**Passage to read:**
*-*-*
I updated my chart the other day. I decided to round the plateau time line to the .000x decimal, so now the time line is shorter. I also added an osmotic stress factor which is pretty close to your %'s.
I updated the tds calculator a little too, the new version is here-
Keith, do you think you could double check the accuracy of this calculator. I want to start writting a web version of it, but I want to be sure it's not faulty. You're the 1st mathmatician I've run into that's also fish savy, so I'd like to know your thoughts. I have some other programs I'd like your opinion on as well, if your interested.
1. Your columns are labeled, for example "Next week pollutant %". It should be "Next week pollutant % change", since you just list the % change.
2. When I first did the calculation, my results did not match yours until I realized that my first water change corresponded to your second water change. That is, I started at time zero with a given pollution level and then after a time interval I did a water change. You have started at time zero, done an immediate water change, and then after the time interval done another water change. There is nothing wrong with your method, but to easily implement the idea in number 3 below, it might be worth it to switch methods.
*-*-*
**Supplied material:**
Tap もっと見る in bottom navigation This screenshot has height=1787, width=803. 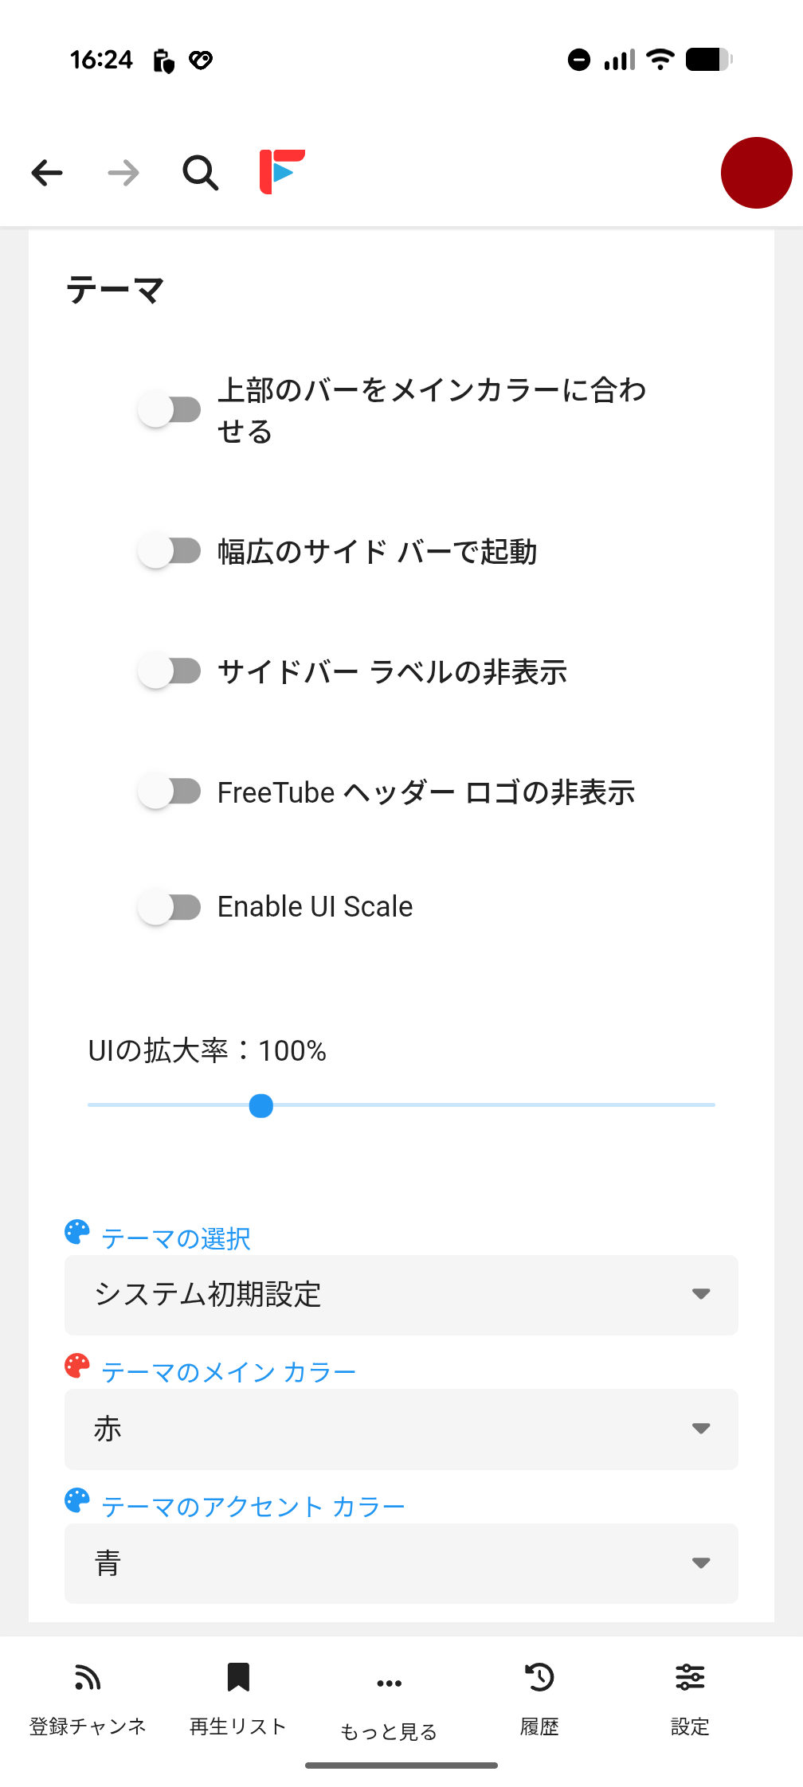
*-*-*
**Task list:**
a. In the water change calculator thread, why should the column labeled "Next week pollutant %" be renamed? Answer in one to three sentences.
b. Carry the water change calculator thread forward from its last sentence.
The material above is separate from the water change calculator thread.

**Responses in order:**
a. It should be renamed "Next week pollutant % change" because the column lists only the percent change.

b.
3. For TDS and any other pollutant that is in your aquarium and also in your input water, your calculator is very good. But for pollutants like nitrates that accumulate in the water and are not in the input water (ideally), a small change in your formulas will give improved results. The idea is to add an input pollution rate (which we can measure by tracking with water tests).
4. I have a formula for computing the plateau (rather than iterating many times). I also have a formula for computing how long it takes to get within .1% of the plateau (or whatever tolerance is best).
5. The tables that I put at the beginning of this thread, can be easily added to your calculator since it uses all of the same types of data and information.
I will get the methods written down to do 3, 4, and 5 above so that you can see just what I mean. It just involves geometric series and algebra.
If you can write a web based calculator it would be really great.
I have earlier and later versions of the TDS calculator, all being a little bit different. I'm not sure why the functions are the way they are. I should of taken notes. I was working on a much more advanced version that has inputs and estimations for fish density, food consumption, plants, lighting, nitrates/phosphates. I haven't worked on it since last year though.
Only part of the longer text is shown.